Websites like JPEGmini.com have a purpose. They tell a story. JPEGmini.com tells the story of image optimization through a web-based, easy-to-use demo. Users are able to experience the product online, hands-on, without further ado. This is the magic of JPEGmini.com.
But our web-based optimization service is not limited to a single photo. JPEGmini also has a free web service, where users upload large amounts of photos, and download the optimized versions of their photos.
From the user’s point of view, optimizing their photos is very simple. They upload their photos to JPEGmini.com, and we send the optimized photos back, reduced by up to 80%, yet without any visible difference in quality.
Behind the scenes there is a lot going on in order make this happen. Just like any other online service, we run clusters of servers hosted in multiple data-centers in order to process millions of photos.
Being a long-time fan of AWS, it was an easy decision to build upon their infrastructure.
Using the AWS building blocks (EC2, ELB, etc.), it is relatively straightforward to setup multiple web servers behind a load balancer, queue tasks to multiple servers, scale the work force dynamically, manage storage, etc. We let Amazon handle infrastructure, so we can focus on the user experience.
Almost. We still need to configure, manage and monitor all these services and components.
That got me thinking — how could we simplify the backend?
Static websites hosted on S3 provide highly-available, fault-tolerant and scalable websites, with literally zero DevOps required. By combining client-side processing with backend-hosted 3rd party services (e.g. directly accessing AWS services with the js sdk) it is possible to build many dynamic applications. Yet, in our case, one part was still missing — the ability to run our customized photo optimization algorithm on the backend.
Well, not anymore — thanks to AWS Lambda functions.
Briefly, AWS Lambda is a service that runs your code in response to events, managing the compute resources automatically. With AWS Lambda, there is no need for infrastructure management. Say goodbye to the task-queues, servers, load-balancers, and autoscaling. There would even be no more need to monitor servers. It is essentially “serverless” processing. Very cool.
In contrary to my first impression, Lambda is not limited to just JavaScript and Java. Any native code that can run in a container can also be packaged into a Lambda function (more on this below).
This would also mean less expenses. Lambda pricing is in increments of 100 milliseconds (as opposed to paying by the hour for EC2 servers). Essentially, better optimization of the pay-per-use model.
A Lambda-based backend means less effort for developers, IT and system engineers.
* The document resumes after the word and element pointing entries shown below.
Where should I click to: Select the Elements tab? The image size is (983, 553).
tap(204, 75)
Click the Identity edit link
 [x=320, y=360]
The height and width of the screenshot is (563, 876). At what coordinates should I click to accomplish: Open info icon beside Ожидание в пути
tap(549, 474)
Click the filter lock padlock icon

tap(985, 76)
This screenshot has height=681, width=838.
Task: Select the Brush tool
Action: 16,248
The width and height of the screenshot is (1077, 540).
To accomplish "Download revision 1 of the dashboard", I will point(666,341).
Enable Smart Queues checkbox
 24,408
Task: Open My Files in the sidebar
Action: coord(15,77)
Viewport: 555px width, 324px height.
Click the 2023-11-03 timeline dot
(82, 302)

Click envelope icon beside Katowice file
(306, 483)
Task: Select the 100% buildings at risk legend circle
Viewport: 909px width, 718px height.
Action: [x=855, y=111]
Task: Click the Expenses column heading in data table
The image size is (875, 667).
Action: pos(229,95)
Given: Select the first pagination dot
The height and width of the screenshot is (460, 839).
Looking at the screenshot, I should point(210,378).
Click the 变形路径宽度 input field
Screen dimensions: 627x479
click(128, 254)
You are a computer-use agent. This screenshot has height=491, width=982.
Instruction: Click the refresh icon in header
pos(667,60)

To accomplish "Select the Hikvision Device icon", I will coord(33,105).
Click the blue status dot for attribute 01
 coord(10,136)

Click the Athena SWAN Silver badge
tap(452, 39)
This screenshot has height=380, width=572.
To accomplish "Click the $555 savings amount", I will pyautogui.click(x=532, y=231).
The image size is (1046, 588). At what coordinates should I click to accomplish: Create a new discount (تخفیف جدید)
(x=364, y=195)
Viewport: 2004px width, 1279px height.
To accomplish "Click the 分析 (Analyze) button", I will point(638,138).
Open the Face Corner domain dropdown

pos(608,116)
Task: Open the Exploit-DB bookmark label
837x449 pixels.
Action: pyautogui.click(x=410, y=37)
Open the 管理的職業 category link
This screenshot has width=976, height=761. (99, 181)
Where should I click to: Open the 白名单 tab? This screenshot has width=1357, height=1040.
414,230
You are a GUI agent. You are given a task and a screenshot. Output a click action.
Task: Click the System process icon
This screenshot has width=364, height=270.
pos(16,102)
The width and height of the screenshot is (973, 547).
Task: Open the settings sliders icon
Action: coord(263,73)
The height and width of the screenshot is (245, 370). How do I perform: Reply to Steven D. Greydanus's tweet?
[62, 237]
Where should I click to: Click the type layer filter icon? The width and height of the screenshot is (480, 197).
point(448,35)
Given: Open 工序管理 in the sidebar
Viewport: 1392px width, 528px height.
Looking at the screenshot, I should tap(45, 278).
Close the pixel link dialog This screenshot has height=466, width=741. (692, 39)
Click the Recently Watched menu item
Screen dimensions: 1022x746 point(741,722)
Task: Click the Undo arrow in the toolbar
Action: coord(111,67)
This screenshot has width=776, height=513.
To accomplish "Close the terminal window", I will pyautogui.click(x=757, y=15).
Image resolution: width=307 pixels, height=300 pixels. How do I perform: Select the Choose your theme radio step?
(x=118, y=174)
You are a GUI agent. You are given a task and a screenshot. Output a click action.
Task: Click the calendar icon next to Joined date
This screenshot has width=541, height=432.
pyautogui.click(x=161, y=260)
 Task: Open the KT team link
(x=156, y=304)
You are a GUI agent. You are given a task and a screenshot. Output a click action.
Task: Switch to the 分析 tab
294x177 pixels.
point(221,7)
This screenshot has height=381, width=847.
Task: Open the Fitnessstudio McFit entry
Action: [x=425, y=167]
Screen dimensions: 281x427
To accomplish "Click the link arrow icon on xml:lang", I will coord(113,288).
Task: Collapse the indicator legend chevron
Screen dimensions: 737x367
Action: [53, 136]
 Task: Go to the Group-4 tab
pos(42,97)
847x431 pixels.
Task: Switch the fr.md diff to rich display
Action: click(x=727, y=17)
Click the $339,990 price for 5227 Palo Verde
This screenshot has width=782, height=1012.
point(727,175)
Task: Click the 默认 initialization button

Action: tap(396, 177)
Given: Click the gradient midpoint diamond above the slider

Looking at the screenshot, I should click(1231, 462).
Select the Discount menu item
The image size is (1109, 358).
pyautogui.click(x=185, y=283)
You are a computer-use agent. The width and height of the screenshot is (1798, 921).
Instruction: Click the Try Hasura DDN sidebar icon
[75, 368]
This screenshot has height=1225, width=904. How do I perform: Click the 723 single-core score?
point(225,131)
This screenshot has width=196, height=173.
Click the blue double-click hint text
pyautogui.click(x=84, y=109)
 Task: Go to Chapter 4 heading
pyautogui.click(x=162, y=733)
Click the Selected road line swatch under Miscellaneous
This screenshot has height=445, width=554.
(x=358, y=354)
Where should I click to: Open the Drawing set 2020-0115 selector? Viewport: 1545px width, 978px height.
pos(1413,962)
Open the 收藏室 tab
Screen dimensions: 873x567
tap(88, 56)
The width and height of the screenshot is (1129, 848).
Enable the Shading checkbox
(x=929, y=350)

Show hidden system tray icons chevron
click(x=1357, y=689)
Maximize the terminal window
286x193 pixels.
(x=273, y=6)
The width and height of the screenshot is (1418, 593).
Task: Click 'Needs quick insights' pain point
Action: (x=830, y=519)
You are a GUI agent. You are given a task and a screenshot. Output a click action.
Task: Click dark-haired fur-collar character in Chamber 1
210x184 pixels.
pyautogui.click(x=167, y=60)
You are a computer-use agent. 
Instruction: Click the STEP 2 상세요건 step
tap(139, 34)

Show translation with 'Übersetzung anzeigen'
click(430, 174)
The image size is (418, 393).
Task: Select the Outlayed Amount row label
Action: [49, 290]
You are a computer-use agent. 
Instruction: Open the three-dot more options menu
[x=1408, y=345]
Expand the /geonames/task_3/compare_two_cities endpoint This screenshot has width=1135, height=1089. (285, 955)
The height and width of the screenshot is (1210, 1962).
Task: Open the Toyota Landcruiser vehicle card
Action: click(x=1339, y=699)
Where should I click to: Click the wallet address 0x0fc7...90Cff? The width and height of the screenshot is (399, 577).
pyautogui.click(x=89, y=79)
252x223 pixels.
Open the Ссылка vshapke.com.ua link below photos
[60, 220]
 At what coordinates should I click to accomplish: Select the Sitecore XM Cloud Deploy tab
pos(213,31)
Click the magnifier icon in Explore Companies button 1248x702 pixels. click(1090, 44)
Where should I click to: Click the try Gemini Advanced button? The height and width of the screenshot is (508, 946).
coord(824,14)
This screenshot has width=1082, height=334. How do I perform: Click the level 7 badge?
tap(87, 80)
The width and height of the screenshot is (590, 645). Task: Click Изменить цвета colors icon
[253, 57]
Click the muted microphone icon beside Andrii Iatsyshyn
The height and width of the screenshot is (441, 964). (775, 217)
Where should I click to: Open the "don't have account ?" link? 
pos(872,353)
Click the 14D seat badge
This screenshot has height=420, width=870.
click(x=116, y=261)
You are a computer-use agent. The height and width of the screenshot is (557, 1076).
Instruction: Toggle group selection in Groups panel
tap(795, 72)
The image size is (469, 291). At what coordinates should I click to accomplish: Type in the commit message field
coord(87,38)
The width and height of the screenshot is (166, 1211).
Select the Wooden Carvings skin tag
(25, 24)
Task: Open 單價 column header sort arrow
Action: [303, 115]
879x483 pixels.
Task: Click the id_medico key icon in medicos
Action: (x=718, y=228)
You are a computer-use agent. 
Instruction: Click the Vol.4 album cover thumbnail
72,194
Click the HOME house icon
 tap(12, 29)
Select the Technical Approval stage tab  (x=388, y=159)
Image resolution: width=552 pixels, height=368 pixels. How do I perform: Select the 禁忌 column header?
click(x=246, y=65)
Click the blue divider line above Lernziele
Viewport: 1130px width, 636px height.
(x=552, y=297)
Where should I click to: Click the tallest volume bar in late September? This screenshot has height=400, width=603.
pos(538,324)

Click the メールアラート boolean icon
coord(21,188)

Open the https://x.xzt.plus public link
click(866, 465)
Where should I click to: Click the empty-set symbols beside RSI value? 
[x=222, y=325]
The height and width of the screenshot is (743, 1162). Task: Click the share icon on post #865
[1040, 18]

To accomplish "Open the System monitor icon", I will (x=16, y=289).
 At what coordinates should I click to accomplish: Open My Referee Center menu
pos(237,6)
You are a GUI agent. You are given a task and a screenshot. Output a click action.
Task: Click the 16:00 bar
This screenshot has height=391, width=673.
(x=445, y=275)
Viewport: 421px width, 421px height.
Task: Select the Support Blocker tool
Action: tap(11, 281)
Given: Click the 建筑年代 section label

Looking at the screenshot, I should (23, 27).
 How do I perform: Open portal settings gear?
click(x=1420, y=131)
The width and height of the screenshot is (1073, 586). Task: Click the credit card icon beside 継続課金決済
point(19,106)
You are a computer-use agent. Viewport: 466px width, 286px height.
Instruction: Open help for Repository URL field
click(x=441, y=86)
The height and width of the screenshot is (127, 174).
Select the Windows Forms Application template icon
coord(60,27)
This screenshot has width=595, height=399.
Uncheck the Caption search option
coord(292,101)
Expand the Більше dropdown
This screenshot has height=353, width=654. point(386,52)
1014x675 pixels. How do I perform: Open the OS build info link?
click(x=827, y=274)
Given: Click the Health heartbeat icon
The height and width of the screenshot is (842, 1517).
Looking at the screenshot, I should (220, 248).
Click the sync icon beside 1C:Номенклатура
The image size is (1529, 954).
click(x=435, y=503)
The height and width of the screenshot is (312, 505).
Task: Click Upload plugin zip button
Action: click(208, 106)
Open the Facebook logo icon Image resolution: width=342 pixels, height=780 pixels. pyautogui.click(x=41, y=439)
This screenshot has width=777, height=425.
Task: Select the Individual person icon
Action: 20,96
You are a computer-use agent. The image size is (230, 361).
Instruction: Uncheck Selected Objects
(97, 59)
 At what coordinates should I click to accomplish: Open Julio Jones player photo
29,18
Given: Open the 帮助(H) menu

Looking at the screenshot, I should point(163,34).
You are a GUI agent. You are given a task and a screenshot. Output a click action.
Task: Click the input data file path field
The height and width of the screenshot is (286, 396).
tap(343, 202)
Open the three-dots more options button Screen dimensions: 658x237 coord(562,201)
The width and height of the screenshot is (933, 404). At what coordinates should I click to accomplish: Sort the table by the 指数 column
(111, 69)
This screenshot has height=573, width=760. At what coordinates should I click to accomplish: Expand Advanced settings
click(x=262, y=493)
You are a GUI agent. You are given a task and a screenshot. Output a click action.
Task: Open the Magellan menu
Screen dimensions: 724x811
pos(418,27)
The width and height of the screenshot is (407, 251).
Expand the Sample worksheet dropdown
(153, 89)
It is both serverless and simple. If your website requires back-end processing, and this can be broken into small compute tasks, you should think about making use of Amazon Lambda.
The technical details
The JPEGmini Lambda function is intended to replace the backend servers performing the actual image optimization. With the Lambda-based architecture, users upload their images directly to S3, which triggers our Lambda function for each new image. The function optimizes the image, and places the resulting image back on S3.
Out of the box, AWS Lambda supports the Node.JS and Java 8 runtimes, and those are the only two options you get to choose from when defining the function in the AWS Console. The less known fact is that you can bundle any code (including native compiled binaries) and execute it from within the JavaScript or Java Lambda function.
When defining the Lambda function, you can either edit the code inline (on the website), which is probably good enough for small hello-world type functions, or upload a pre-packaged zip file with all the code. The latter makes a lot more sense when the code uses external dependencies, grows in size, or when you manage your code with git (or similar). Packaging a zip file also lets you include native compiled binaries into the zip, and then execute them from within your code.
We used the AWS JS SDK for Node.js to handle moving files from S3 to the local system and back. The running Lambda function has permission to write into /tmp. Execution of the pre-compiled JPEGmini binary is done with shelljs, which simplifies waiting for the subprocess to finish, and error handling.
To avoid dynamic dependency issues, we made sure that the JPEGmini binary was statically linked to all dependencies, and verified it works well on an Amazon Linux EC2 instance before trying to get it working within the Lambda context. During development, the console.log function proved to be a very useful debugging tool,l which helped figure out how things were behaving on the file system.
Tying it all together, the resulting function downloads an image from S3 to /tmp, optimizes the image using the native JPEGmini binary, and uploads the result back to S3. We configured an S3 event to trigger our Lambda function when new images are uploaded to the bucket, and we monitor the process via CloudWatch — serverless processing.